DATA FOR THIS TASK Start Marker
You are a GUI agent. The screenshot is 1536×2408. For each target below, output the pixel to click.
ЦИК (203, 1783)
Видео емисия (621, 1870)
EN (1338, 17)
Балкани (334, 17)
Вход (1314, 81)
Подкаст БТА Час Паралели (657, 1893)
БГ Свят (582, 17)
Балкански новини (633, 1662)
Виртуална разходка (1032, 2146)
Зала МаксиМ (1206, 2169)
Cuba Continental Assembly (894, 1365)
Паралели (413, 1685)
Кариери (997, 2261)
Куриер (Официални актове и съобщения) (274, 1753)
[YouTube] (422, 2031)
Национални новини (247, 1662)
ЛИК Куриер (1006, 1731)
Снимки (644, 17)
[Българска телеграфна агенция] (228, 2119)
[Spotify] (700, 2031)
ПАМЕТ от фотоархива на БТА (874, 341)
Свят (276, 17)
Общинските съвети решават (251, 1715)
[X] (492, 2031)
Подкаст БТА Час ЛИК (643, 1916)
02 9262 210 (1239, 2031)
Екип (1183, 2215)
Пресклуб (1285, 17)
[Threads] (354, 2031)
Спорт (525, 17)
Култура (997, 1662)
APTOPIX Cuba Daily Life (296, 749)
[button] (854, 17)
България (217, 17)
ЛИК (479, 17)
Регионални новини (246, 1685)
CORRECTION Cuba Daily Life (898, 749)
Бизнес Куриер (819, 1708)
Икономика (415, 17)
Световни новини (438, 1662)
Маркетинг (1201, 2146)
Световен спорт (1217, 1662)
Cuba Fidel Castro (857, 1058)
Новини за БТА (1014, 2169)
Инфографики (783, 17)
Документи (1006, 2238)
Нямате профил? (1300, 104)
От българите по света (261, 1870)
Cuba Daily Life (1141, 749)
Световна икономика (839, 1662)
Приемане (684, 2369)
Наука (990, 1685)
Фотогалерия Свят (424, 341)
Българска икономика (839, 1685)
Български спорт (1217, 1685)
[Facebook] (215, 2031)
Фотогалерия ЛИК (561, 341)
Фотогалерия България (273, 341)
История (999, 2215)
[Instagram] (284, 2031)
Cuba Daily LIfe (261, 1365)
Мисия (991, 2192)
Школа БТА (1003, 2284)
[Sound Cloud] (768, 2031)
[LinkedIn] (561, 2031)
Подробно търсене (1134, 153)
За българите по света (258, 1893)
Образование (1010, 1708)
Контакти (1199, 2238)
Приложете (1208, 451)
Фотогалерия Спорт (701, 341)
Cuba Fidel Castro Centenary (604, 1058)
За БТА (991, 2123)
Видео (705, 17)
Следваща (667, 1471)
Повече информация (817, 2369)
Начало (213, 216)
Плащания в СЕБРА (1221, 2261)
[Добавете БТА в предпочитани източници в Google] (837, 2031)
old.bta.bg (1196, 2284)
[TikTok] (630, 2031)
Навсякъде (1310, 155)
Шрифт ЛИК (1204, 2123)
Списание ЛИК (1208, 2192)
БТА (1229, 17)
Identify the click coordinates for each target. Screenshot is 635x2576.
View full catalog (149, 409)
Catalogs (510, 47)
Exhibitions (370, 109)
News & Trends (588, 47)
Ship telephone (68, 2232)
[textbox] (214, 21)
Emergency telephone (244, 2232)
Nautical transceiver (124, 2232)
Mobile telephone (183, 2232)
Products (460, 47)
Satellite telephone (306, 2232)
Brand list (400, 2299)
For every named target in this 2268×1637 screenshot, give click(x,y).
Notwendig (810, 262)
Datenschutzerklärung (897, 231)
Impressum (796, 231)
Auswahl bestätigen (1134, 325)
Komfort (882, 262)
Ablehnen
DATA FOR THIS TASK End Marker
ACTION ITEM
In the material above, each line with the word "Куриер" should be copied.

RESULT OF THE TASK
Куриер (Официални актове и съобщения) (274, 1753)
ЛИК Куриер (1006, 1731)
Бизнес Куриер (819, 1708)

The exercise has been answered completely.